European guidelines on breast cancer screening and diagnosis

Should tailored screening with magnetic resonance imaging, in addition to mammography (either digital breast tomosynthesis or digital mammography) vs. mammography alone be used in organised population based screening programmes for early detection of breast cancer in asymptomatic women with high mammographic breast density? 

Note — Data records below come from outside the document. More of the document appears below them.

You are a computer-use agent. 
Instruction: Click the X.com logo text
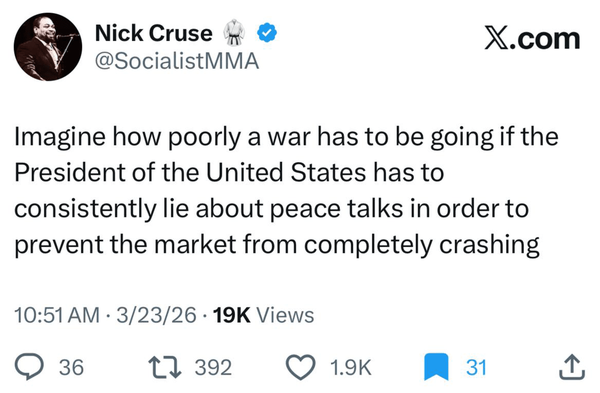pos(532,39)
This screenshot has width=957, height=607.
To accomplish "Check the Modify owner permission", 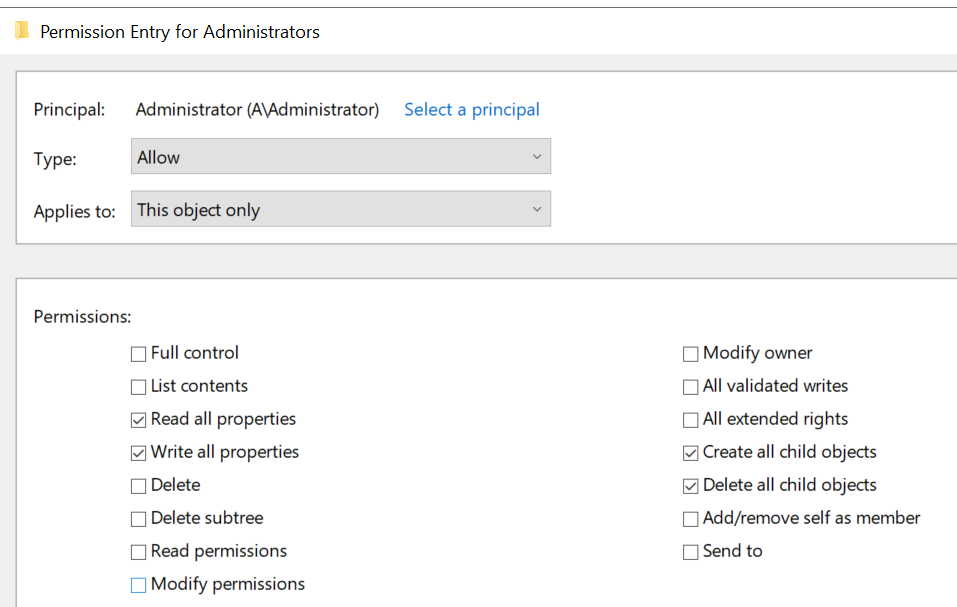I will (x=690, y=354).
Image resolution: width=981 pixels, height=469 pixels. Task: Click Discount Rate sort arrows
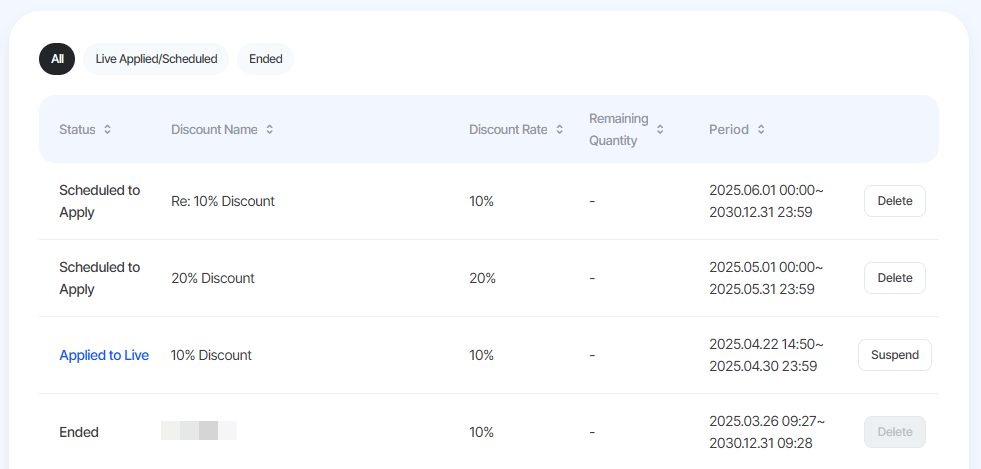tap(559, 129)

The GDG agreed that the balance of desirable and undesirable effects favours not implementing additional MRI for screening women with high mammographic breast density with negative mammography (either DBT or DM), but the evidence is uncertain. The overall certainty in the evidence is very low because of the uncertainty in the estimates for breast cancer mortality, breast cancer incidence, interval breast cancers, and false positive recall rate. The evidence informing these conclusions is from studies of women with high mammographic breast density detected by DM, but the evidence also applies to women screened with DBT (and the effects may be smaller when DBT is used).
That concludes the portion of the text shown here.